We've been writing about liability this month and it's got me a little fired up about all the ways that companies can do the "right" thing without actually making it right. All the ways they sidestep going the extra mile—acting in their own best interest but failing to look out for their trading partners or their end consumers. They don’t understand that what's best for everyone is best for them.
Recalls are public health and public interest events that unfold across supply chains, and any response that loses sight of that reality is, in my view, missing the mark. When a product is found to pose potential harm, the obligation extends beyond contractual relationships and liability exposure. It extends to the consumer who placed trust in the system.
Trust is retained when companies demonstrate urgency, transparency, and a willingness to go beyond minimum requirements. Consumers recognize that failures can occur. What they evaluate is how those failures are handled. Similarly, what truly protects the public is not the existence of a recall notice but the execution that follows it. Speed matters, but so does clarity. Notification matters, but so does confirmation. Documentation matters, but so does follow-through.
Perhaps there is an idealistic streak in believing that “making it right” should be the baseline expectation rather than the exception, but I think we are at that point. Information moves too quickly, and consumers are too informed, for companies to assume that checking regulatory boxes will be enough to preserve trust. Things that are covered up will eventually come to light. Gaps in execution are visible, and fragmented responses are quickly scrutinized.
Making it right requires a broader posture. It requires companies to ask not only whether they have satisfied legal obligations, but whether they have reduced risk as fully and quickly as possible. It requires them to look beyond their own balance sheets and recognize that supporting trading partners and protecting consumers strengthens the entire system. It requires preparation in advance, with shared processes, clear roles, and systems capable of confirming action rather than merely documenting intent.

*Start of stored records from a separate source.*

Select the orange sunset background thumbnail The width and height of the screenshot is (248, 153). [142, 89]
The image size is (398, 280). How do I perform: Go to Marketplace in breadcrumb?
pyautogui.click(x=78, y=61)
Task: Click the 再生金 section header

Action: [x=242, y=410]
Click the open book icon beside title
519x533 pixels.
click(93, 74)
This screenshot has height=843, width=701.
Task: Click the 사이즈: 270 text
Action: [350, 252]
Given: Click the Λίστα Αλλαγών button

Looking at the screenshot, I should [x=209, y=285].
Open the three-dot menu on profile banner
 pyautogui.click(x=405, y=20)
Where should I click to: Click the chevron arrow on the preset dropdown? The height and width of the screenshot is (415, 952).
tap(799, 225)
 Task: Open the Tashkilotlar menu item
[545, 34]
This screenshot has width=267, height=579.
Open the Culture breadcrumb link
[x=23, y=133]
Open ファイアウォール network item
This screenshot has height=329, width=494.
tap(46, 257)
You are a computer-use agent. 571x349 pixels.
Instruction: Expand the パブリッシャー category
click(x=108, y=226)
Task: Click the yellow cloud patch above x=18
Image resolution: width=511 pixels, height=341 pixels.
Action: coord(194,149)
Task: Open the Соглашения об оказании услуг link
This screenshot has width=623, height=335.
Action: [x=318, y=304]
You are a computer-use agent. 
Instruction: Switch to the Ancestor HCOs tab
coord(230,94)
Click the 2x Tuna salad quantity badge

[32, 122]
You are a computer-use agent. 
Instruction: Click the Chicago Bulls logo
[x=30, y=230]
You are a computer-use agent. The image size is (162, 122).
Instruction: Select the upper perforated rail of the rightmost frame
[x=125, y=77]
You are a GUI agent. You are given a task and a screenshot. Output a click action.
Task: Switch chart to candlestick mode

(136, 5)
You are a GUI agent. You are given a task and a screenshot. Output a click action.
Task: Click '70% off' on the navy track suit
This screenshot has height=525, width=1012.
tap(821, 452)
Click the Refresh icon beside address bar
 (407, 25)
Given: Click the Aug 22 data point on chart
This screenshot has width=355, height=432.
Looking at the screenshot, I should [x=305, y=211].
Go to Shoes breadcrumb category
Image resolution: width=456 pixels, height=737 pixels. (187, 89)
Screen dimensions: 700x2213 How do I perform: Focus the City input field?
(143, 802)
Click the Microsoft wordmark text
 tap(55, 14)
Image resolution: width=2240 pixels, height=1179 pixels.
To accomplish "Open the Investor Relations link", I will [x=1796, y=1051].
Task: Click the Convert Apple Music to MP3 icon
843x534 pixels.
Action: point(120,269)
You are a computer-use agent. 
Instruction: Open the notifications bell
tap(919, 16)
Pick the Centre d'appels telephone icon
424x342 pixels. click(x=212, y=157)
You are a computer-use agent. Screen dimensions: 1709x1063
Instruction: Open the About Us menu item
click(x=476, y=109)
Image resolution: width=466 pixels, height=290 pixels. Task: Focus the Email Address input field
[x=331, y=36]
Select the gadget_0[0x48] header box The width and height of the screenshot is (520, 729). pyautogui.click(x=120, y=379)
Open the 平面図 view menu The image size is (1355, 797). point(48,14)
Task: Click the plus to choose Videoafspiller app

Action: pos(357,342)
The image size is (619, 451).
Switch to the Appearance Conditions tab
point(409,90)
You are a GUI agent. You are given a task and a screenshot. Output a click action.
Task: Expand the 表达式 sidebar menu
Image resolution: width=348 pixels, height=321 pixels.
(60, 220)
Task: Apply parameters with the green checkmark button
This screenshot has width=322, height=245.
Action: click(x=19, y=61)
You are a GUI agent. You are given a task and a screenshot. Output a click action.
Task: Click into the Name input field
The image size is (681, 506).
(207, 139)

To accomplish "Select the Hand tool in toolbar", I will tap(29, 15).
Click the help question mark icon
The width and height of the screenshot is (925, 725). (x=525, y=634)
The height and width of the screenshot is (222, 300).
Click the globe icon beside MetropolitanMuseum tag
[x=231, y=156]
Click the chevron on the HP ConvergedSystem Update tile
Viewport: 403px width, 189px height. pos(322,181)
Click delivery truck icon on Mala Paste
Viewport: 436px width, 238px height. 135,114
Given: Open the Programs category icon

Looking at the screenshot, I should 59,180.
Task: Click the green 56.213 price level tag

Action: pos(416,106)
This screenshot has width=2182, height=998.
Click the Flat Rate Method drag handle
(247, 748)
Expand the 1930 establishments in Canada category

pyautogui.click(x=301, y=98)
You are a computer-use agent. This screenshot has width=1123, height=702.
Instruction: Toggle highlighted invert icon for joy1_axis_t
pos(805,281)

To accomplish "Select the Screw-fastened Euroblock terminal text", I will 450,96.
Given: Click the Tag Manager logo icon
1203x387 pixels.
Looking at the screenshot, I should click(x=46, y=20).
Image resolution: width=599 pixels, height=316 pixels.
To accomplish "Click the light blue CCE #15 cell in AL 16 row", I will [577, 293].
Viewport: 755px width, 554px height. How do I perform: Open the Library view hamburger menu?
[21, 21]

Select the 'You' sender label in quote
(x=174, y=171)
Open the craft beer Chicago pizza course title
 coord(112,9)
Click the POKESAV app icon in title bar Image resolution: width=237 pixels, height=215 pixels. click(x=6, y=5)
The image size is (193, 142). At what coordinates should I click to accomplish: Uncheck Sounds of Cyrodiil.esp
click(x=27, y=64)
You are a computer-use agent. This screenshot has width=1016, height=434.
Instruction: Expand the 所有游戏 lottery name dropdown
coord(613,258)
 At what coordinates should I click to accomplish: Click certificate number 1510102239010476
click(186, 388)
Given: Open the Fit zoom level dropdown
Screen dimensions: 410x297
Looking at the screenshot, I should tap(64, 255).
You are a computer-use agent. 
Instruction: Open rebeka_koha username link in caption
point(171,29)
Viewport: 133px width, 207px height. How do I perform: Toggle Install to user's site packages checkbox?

There may never be a formal certification that declares a recall “made right,” and perhaps that is appropriate. Since every recall is unique, the measure can not be found in a checklist but in the outcome. Liability will always remain part of the conversation, and accountability is essential to maintaining standards. The real test is whether, when confronted with risk, companies choose to act in a way that demonstrates stewardship of the public trust. When that standard guides execution across the supply chain, trading partner relationships are strengthened, the public is better protected, and the industry moves closer to the level of responsibility that consumers expect.